- Battle of Hama (1230): Part of Crusades
| Date | August 1230 |
| Location | Hama |
| Result | Ayyubid victory |

Belligerents
- Knights Hospitaller Knights Templar: Ayyubid Dynasty

Commanders and leaders
- Bertrand de Thessy: Al-Muzaffar II Mahmud Taqi al-Din at Afyon

Strength
- 500 knights 2,700 infantry: Unknown

Casualties and losses
- Heavy: Unknown

= Battle of Hama (1230) =

1230 conflict between the Ayyubids and Crusaders

The Battle of Hama was a military engagement between a joint Hospitaller-Templar force and the Ayyubids of Hama. The Crusader army marched towards Hama but were ambushed and suffered heavy losses.
==Background==
After the end of the Sixth Crusade, the Holy Roman Emperor Frederick II signed the Treaty of Jaffa in 1229 with the Ayyubid Sultan Al-Kamil. The principality of Antioch and the County of Tripoli, and, in particular, the possessions of the Hospitallers and the Templars in those regions, had not been included in the peace of Jaffa. The Hospitallers took advantage of this, in the autumn of 1229, to plunder the town and district of Ba'rin, the former Montferrand, capturing a band of Turcomans encamped in the vicinity. The Ayyubid emir of Hama, Al-Muzaffar II Mahmud, had undertaken to pay a tribute to the Hospitaller knights. But, as he then failed to make this payment, the Hospitallers marched against him.
==Battle==
On August 1230, the Hospitallers marched from their fortress, Krak des Chevaliers, towards Hama. The Templars of Tortosa joined forces with the Hospitallers, and together the Crusader army totalled 500 knights and 2,700 infantry. The Muslims in Hama learned of their approach and began setting up an ambush. The Ayyubids were led by Taqi al-Din at Afyon, or rather Afnun. The Crusaders marched unknowingly to the trap only to suffer heavy losses between killed and captured. Few of the knights managed to survive the onslaught. The victors, the Ayyubids, carried the prisoners back to Hama.

==Aftermath==
For three years, the Ayyubids in Hama ceased paying tribute to the Crusaders. In 1233, the Crusaders launched another raid against Hama. Gathering 100 knights, 400 mounted sergeants, and 1,500 infantry. This large force managed to capture and sack Baarin. However, this raid has resulted only in insignificant outcomes. Due to the fact that the Crusaders wanted to avoid provoking, for a mere question of unpaid arrears.

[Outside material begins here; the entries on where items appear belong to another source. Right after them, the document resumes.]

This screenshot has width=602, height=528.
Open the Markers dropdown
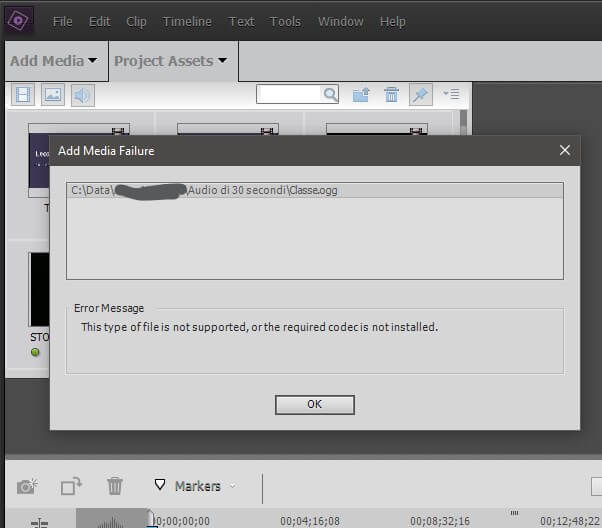pos(196,487)
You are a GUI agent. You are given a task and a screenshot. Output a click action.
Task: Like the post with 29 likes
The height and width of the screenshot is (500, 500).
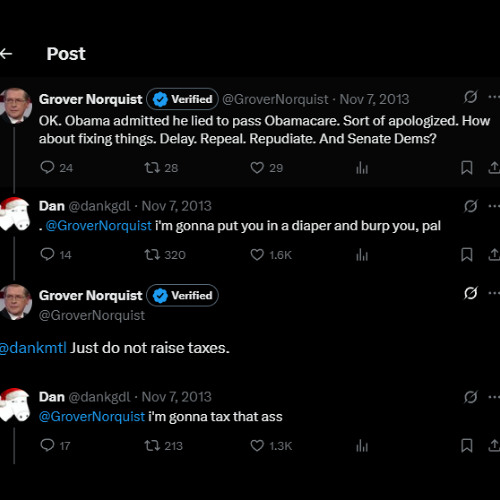coord(257,168)
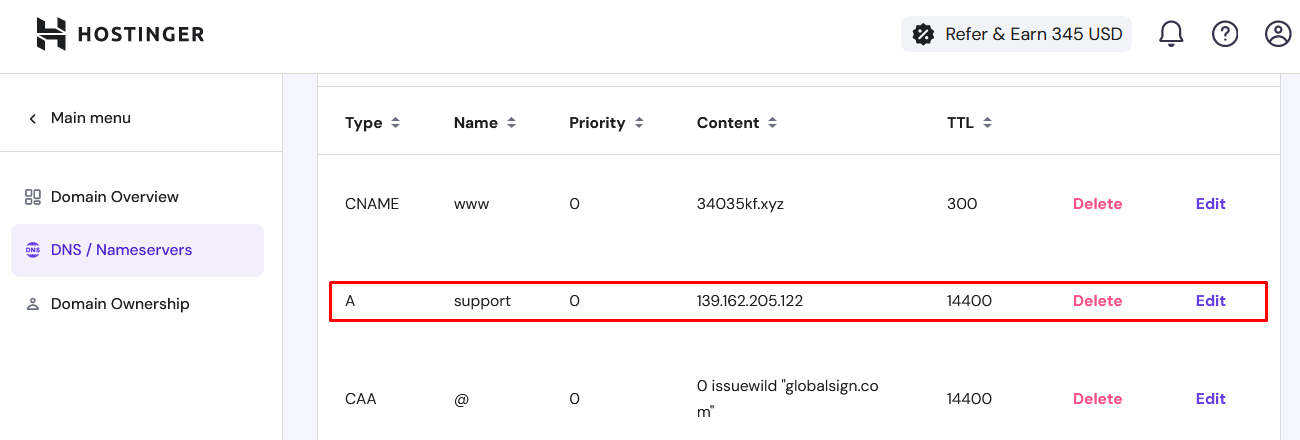This screenshot has height=440, width=1300.
Task: Click the Refer & Earn badge icon
Action: pyautogui.click(x=923, y=34)
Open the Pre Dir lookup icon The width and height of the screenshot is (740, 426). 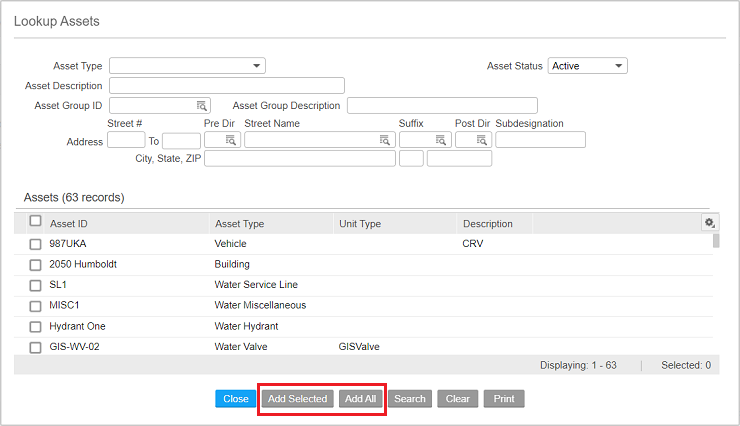click(x=230, y=141)
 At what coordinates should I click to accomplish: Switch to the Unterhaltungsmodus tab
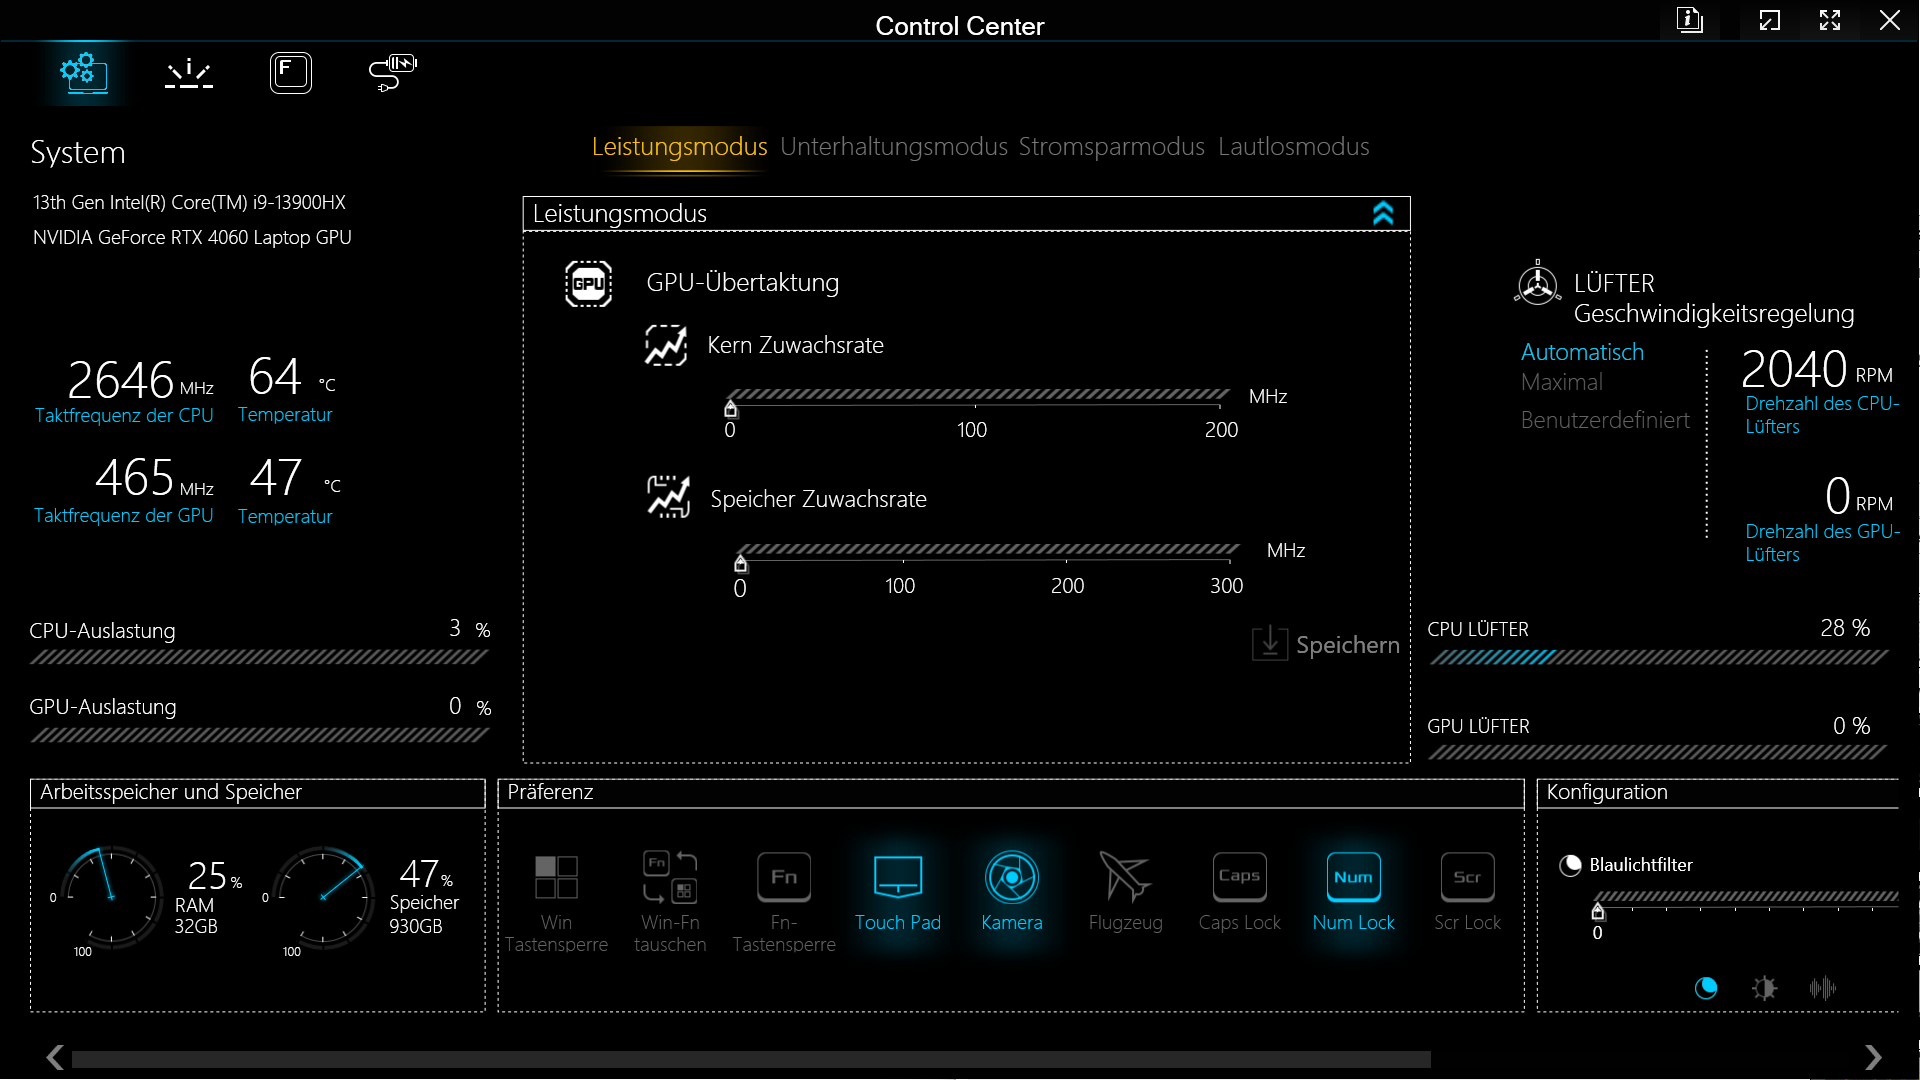(x=893, y=147)
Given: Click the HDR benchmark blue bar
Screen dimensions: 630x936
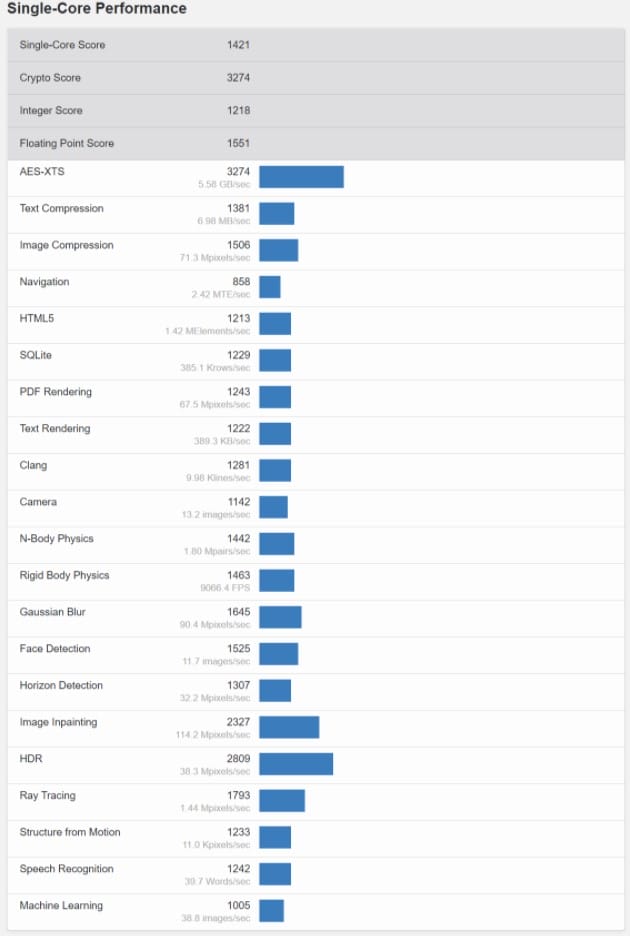Looking at the screenshot, I should [x=296, y=764].
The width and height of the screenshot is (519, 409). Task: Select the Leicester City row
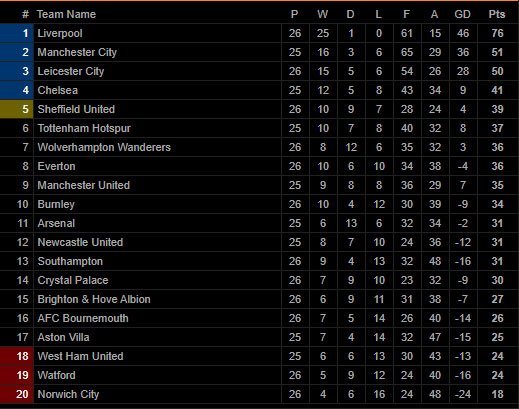(x=259, y=71)
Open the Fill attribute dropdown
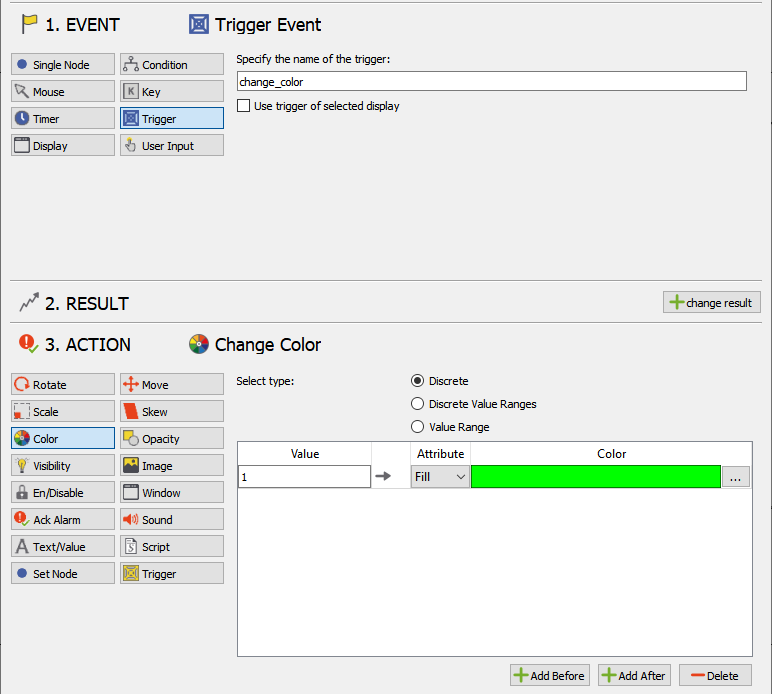The image size is (772, 694). pos(440,477)
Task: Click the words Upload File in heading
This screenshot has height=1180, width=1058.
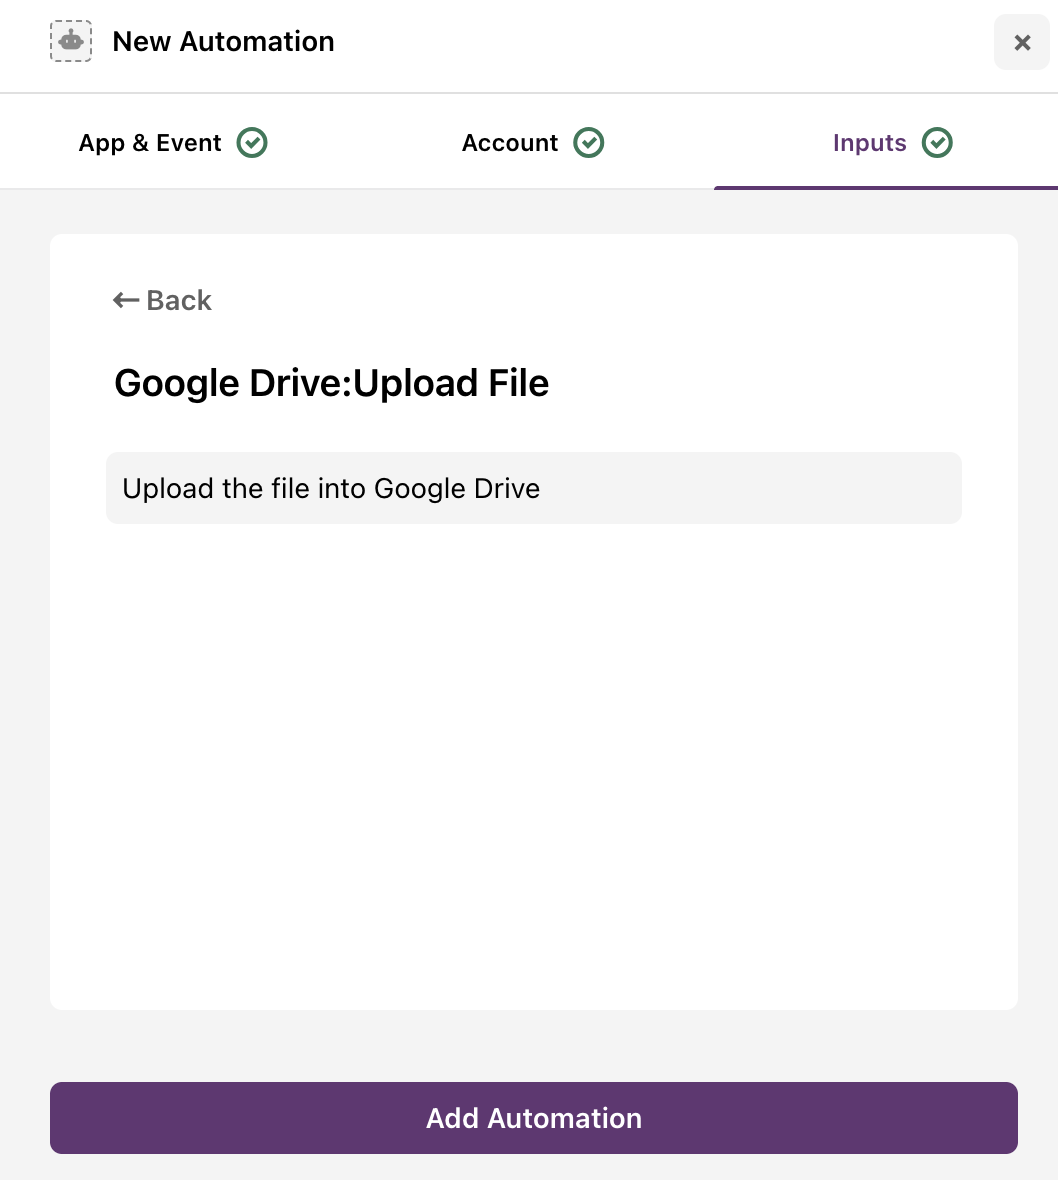Action: (x=451, y=383)
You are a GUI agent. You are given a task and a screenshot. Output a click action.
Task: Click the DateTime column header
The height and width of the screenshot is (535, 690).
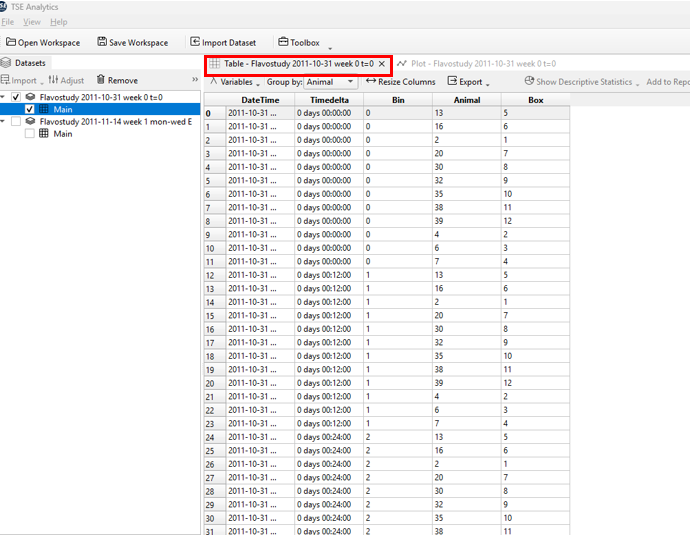point(260,100)
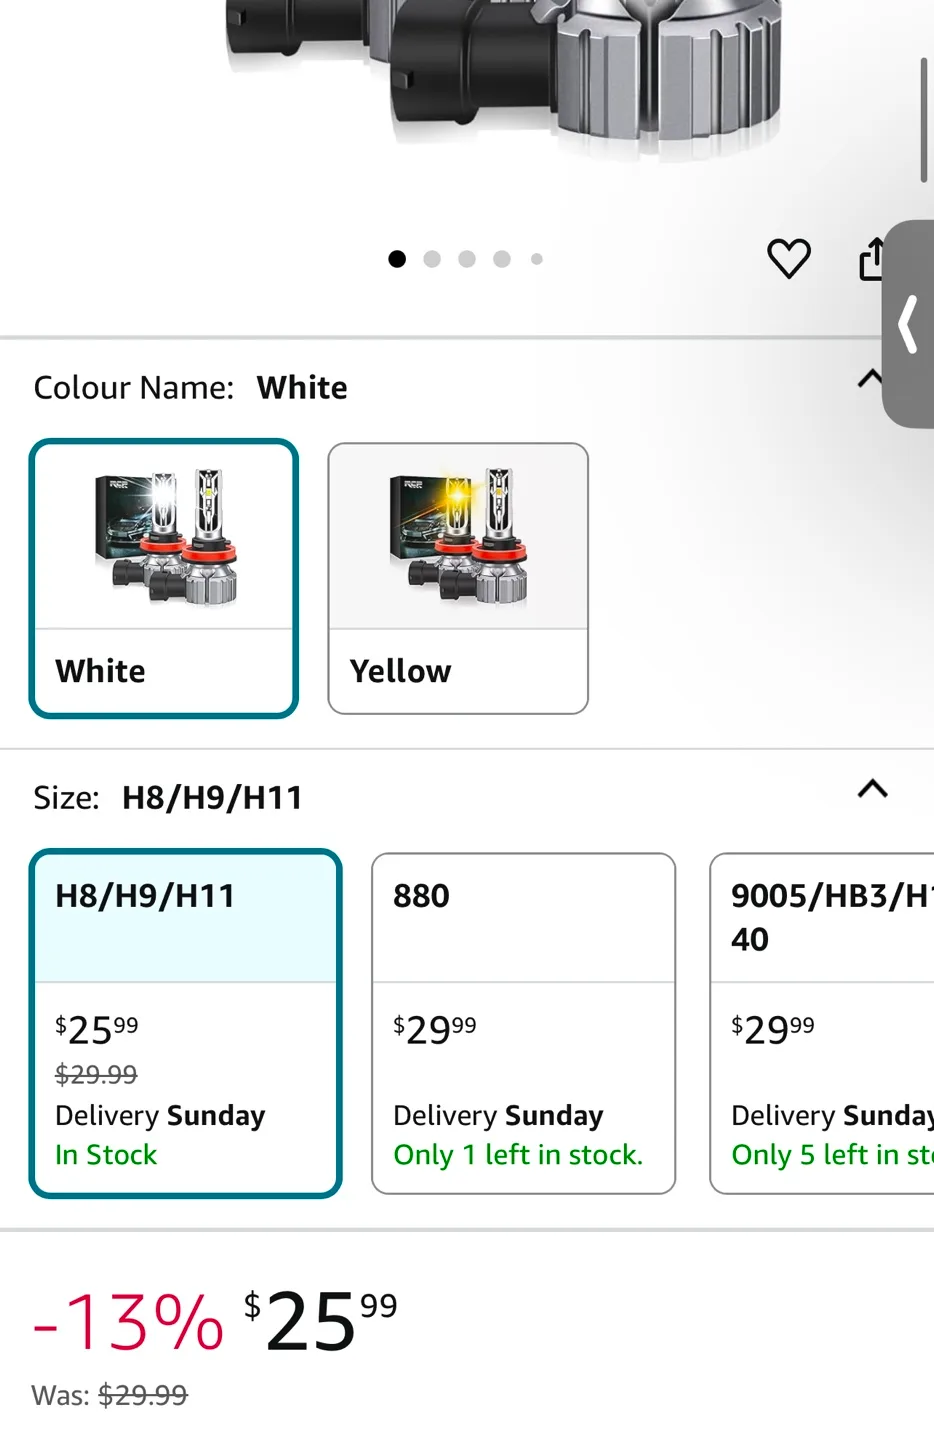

The Ayyubids were going back north for a war between Muslims. Sultan al-Kāmil, who had come specially from Egypt, had summoned the Ayyubid princes to go and defend the city of Khilāt, in Greater Armenia, against the attacks of the Seljuk sultan of Konya. Al-Kāmil wished both to have his hands free against the Seljuks and to maintain peace with Frederick II. Instead of punishing the Hospitallers, he induced his nephew, the emir of Hamā, to pay voluntarily to the Knights the tribute demanded.
==Sources==
- Christopher Marshall (1994), Warfare in the Latin East, 1192-1291.

- John J. Robinson (1992), Dungeon, Fire and Sword. The Knights Templar in the Crusades.

- René Grousset (1934), The History of the Crusades and the Frankish Kingdom of Jerusalem, Vol III. The Muslim Monarchy and Frankish Anarchy.